What about Americans without health insurance?
MAPS is currently working to get MDMA-assisted psychotherapy covered by both public and private health insurance. However, many Americans remain without health insurance or rely on high-cost private health insurance to cover their healthcare needs. This means that even after FDA approval of MDMA, psilocybin, or any drug, medical access to these substances will continue to be limited to people with insurance or those who can afford the treatment. An ideal psychedelic therapy paradigm would include universal coverage for mental healthcare. There also needs to be low-cost or subsidized treatment for people suffering from mental health disorders. This should be regardless of their access to insurance.

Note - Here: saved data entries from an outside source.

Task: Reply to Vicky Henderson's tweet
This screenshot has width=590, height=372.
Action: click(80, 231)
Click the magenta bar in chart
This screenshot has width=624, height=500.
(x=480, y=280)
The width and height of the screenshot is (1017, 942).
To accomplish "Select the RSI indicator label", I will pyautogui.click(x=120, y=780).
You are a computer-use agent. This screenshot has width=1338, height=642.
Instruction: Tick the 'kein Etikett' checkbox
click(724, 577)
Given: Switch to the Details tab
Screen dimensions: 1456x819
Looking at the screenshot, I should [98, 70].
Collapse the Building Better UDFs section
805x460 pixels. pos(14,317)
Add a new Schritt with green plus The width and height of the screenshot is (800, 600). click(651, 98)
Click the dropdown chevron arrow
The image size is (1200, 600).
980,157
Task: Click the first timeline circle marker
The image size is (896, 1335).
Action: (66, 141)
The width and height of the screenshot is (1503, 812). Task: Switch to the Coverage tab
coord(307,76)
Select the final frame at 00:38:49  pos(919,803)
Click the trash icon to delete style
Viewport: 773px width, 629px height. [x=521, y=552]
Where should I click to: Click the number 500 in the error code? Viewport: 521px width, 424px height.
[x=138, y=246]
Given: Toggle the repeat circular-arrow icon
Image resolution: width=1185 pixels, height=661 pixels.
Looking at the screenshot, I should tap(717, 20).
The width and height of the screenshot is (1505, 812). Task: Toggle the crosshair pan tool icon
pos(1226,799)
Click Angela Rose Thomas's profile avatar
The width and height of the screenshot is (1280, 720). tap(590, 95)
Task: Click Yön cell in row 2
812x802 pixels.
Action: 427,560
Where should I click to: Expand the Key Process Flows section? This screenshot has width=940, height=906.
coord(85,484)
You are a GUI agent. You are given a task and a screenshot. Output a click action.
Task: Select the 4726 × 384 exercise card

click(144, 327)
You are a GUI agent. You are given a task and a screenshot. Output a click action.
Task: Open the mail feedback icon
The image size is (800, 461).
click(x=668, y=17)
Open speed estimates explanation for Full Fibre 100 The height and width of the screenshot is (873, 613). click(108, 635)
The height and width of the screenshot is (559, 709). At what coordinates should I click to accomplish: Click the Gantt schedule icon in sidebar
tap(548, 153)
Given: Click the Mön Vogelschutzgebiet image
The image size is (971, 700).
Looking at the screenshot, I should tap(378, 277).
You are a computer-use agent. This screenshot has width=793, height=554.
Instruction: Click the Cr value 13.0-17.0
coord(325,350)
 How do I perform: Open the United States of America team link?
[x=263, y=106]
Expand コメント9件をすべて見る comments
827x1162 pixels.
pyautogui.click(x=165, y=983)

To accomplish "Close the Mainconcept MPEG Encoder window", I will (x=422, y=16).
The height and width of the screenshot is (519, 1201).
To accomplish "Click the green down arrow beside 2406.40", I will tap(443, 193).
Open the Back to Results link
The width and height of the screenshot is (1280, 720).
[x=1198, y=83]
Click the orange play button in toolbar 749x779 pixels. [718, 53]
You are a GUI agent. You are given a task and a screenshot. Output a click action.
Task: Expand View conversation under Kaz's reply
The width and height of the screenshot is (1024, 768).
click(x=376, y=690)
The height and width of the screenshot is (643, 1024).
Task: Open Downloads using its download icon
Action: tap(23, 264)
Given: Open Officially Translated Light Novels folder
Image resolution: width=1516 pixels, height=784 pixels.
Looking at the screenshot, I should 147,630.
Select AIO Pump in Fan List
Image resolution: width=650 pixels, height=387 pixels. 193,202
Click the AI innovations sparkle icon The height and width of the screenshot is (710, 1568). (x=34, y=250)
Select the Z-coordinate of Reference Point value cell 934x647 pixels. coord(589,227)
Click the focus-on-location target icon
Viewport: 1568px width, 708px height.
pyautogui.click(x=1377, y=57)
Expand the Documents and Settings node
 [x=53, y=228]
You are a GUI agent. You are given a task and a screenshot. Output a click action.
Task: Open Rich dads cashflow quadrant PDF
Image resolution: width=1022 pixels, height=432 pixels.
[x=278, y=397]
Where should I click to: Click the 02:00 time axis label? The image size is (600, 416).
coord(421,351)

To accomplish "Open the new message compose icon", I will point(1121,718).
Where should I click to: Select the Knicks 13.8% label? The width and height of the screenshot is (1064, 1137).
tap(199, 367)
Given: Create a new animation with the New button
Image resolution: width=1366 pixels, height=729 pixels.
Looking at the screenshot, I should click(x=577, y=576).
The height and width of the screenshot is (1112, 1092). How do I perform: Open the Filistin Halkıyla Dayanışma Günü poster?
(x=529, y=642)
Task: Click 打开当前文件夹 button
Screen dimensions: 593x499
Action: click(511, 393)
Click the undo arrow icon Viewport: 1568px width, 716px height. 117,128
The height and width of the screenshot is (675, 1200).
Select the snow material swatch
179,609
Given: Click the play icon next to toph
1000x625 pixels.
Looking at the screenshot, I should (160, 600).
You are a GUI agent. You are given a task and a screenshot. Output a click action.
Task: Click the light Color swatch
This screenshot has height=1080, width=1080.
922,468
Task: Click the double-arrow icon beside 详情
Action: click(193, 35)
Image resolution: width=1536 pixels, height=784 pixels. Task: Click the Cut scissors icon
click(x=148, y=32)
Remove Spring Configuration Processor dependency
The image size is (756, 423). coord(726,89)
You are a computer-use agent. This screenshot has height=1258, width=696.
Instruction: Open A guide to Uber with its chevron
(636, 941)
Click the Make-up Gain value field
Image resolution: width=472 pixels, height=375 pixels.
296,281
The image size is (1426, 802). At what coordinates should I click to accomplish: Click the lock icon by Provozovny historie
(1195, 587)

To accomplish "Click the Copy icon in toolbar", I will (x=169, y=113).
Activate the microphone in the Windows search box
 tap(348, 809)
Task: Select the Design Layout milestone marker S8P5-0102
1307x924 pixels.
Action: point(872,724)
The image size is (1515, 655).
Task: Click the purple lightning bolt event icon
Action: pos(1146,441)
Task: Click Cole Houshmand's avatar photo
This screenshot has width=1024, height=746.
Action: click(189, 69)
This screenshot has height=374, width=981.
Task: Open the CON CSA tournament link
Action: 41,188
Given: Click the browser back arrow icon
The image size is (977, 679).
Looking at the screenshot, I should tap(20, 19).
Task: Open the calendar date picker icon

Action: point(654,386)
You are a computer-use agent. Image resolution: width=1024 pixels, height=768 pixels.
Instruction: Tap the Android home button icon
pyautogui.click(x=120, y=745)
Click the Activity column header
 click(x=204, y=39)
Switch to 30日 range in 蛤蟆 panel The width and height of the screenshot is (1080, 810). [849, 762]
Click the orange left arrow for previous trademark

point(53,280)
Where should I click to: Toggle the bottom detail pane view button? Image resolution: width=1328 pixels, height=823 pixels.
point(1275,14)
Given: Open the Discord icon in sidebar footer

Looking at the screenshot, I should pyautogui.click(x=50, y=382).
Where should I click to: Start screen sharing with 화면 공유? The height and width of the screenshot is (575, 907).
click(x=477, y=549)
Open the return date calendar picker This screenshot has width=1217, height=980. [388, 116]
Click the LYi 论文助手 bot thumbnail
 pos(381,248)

The move by Oregon voters is indeed a significant victory for supervised psilocybin use, as well as potential legal access to other psychedelics for spiritual, health, or personal growth reasons. The move joins cannabis reform as a popular and bipartisan issue despite barriers imposed by antiquated drug policies. Undoubtedly, psychedelic therapies have tangible, clinically researched health benefits. Psychedelics offer real hope to millions suffering from mental health challenges under responsible supervision.
LL Editor’s Note: This article is not intended to encourage the use of psychedelics for recreational use. Hallucinogenic substances influence each human organism differently and can expose users to risk. Seek professional, medical advice.